The award, which is presented by the Environmental Law Institute, recognized Shepherd’s exceptional contributions to environmental, protection, conservation and sustainability. He accepted the award at the ELI Annual Award Dinner in Washington, D.C., on Oct. 24.
Research conducted by Shepherd and his colleagues has catalyzed entirely new areas of study, such as how wet soils can sustain the intensity of tropical storms and hurricanes and how urban areas can affect rainfall patterns. His research has been supported with $30 million in funding from agencies such as NASA, the National Science Foundation and the U.S. Department of Energy. He has authored or co-authored seven books and more than 100 peer-reviewed scholarly publications.
He was recently named associate dean for research, scholarship and partnership in the Franklin College of Arts and Sciences. In that role, which he will assume Nov. 1, Shepherd will collaborate to advance a number of the college’s objectives, including identifying and supporting funding opportunities, facilitating team initiatives across the college, developing a grant proposal program and enhancing recognition for faculty research.
Shepherd also holds a joint appointment in College of Engineering and is the associate director for climate and outreach in the university’s Institute for Resilient Infrastructure Systems. Last year, he was recognized with election to the National Academy of Engineering, election to the National Academy of Sciences and election to the American Academy of Arts and Sciences—the only person in UGA history to be elected to all three prestigious associations. He was named the 2022 SEC Professor of the Year.
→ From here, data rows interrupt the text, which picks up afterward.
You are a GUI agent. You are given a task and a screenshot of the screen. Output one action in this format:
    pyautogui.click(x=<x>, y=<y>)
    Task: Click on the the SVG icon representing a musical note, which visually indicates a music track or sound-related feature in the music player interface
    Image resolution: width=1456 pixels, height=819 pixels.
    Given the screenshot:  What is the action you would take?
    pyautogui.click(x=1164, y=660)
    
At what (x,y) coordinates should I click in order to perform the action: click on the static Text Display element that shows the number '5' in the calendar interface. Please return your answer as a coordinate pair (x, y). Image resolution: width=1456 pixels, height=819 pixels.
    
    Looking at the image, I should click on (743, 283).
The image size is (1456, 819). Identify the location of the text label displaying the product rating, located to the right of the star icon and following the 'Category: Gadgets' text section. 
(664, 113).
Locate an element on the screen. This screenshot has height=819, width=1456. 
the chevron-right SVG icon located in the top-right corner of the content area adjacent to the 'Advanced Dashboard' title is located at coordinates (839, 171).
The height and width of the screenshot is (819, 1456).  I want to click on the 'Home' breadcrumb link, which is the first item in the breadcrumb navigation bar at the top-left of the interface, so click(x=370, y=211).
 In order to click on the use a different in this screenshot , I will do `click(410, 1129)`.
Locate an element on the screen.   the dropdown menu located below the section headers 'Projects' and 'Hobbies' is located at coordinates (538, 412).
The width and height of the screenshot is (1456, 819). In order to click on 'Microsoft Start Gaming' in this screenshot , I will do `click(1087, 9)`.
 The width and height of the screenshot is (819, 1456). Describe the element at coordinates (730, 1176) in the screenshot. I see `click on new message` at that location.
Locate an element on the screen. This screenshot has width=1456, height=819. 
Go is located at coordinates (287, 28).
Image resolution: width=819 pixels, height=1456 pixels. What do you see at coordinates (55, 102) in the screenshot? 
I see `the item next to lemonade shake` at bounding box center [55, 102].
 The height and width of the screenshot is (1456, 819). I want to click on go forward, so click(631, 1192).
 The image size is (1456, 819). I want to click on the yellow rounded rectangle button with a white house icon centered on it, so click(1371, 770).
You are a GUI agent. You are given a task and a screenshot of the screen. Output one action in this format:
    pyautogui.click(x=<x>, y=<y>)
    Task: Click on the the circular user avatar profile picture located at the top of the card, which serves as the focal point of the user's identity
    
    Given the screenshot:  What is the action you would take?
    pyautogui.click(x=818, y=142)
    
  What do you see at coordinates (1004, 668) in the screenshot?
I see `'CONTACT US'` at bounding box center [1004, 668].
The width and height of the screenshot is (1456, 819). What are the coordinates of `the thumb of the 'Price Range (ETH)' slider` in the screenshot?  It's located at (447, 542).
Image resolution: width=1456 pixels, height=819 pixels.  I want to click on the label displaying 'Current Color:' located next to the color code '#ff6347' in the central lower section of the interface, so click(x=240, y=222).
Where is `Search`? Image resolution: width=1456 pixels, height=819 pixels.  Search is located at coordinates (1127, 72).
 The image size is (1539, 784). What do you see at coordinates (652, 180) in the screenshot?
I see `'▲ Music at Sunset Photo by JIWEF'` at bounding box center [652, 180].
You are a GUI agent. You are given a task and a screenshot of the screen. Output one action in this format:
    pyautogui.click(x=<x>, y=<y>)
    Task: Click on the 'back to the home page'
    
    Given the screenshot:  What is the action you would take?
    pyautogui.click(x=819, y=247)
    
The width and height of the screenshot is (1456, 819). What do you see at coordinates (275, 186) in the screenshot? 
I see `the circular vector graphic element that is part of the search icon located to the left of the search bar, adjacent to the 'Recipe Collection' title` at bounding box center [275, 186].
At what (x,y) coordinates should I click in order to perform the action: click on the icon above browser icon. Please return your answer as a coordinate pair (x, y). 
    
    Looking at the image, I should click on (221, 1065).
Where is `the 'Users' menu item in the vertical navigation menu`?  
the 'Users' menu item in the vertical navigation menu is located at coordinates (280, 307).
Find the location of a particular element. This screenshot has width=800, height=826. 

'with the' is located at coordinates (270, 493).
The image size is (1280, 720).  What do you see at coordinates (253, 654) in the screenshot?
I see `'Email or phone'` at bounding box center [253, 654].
“Dr. Shepherd’s outstanding career and commitment to understanding and communicating about climate science and its implications for global environments and communities is truly remarkable,” said Environmental Law Institute (ELI) President Jordan Diamond. “With a long-standing record of exceptional scientific research, thought leadership, and public education on atmospheric sciences, he has been instrumental in bridging the gap between scientific discovery and public discourse.”